It's been all over the web this week, but Clay Shirky's article on the death of newspapers is still a worthwhile read:
When reality is labeled unthinkable, it creates a kind of sickness in an industry. Leadership becomes faith-based, while employees who have the temerity to suggest that what seems to be happening is in fact happening are [...] ignored en masse.
It makes increasingly less sense even to talk about a publishing industry, because the core problem publishing solves—the incredible difficulty, complexity, and expense of making something available to the public—has stopped being a problem.
That is what real revolutions are like.
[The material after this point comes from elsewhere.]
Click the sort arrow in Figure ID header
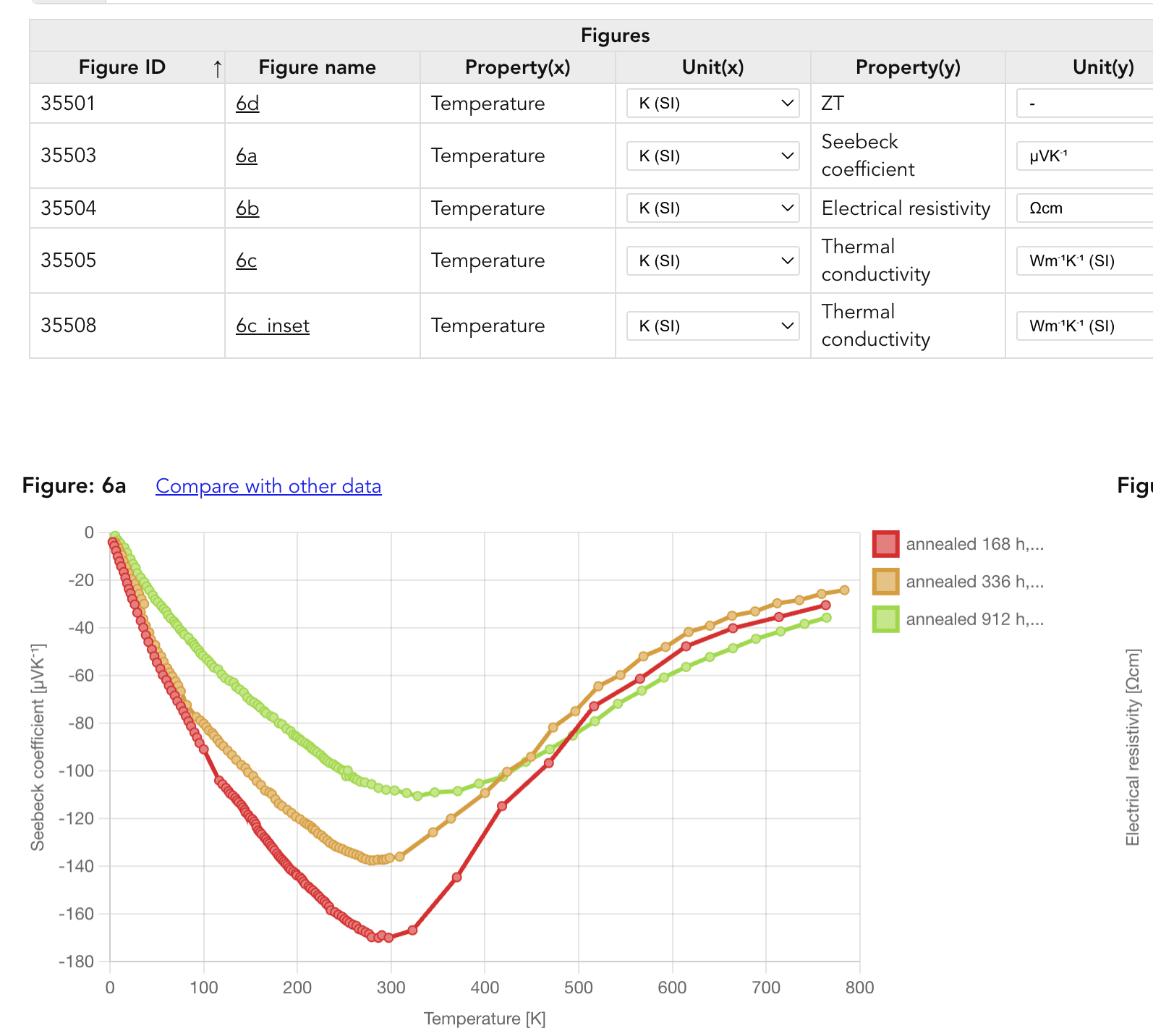Screen dimensions: 1153x1036 217,69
The old stuff gets broken faster than the new stuff is put in its place. [...] When someone demands to know how we are going to replace newspapers, they [...] are demanding to be lied to.
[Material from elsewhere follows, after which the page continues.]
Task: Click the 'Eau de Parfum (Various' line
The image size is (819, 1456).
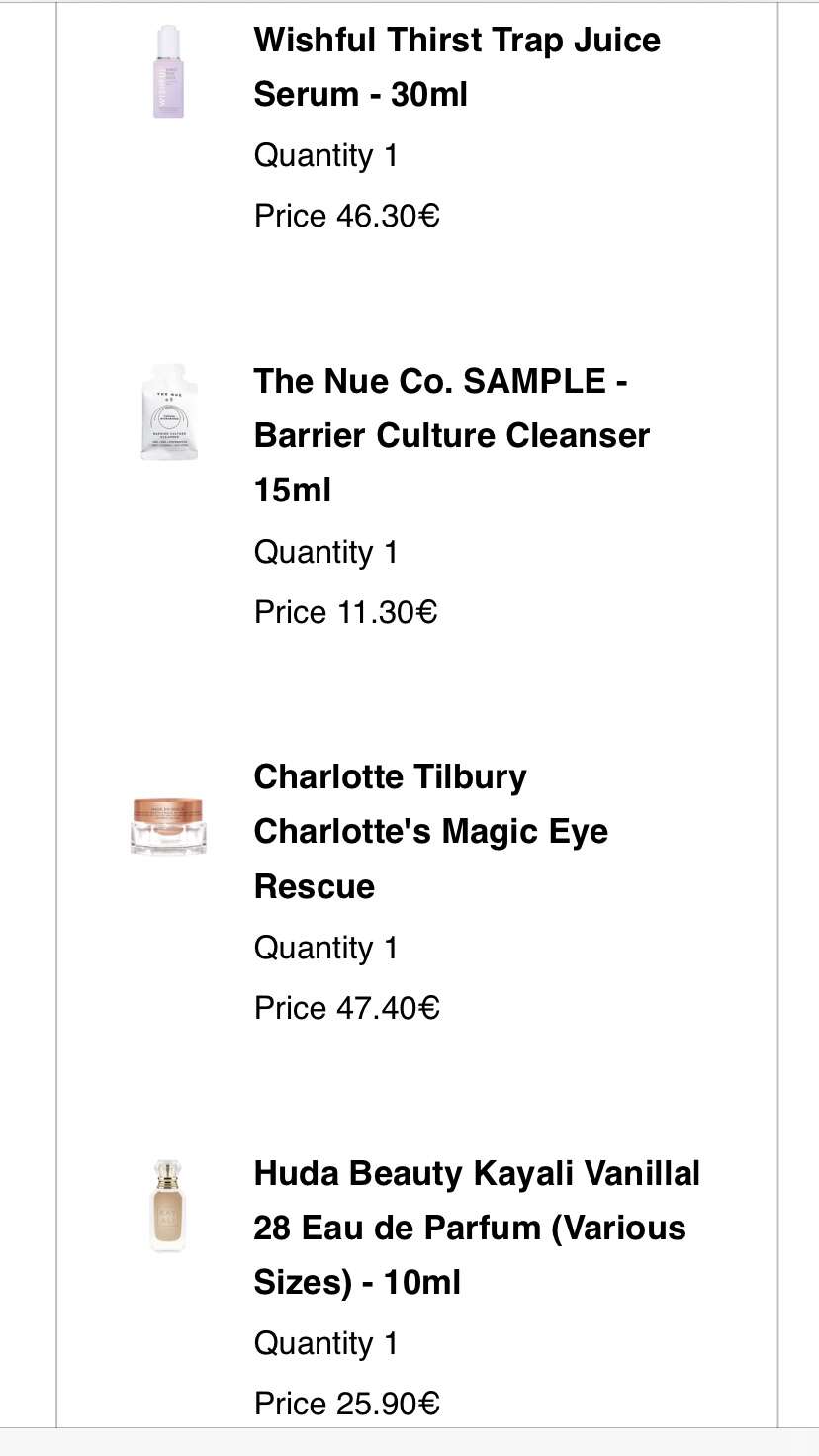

The expense of printing created an environment where Wal-Mart [through its advertising dollars] was willing to subsidize [a newspaper's] Baghdad bureau. [But] they’d never really signed up to fund the Baghdad bureau anyway.
So who covers all that news if some significant fraction of the currently employed newspaper people lose their jobs? I don’t know. Nobody knows. We’re collectively living through 1500 [when the printing press was introduced], when it’s easier to see what’s broken than what will replace it.
When I was in university, I helped found a couple of student newspapers, and I imagined myself working for a big newspaper one day. I never did, though I did get jobs at a couple of magazines over the years. If I were graduating today, a couple of decades later, I'd still want to write, but I don't think I'd have those ambitions anymore.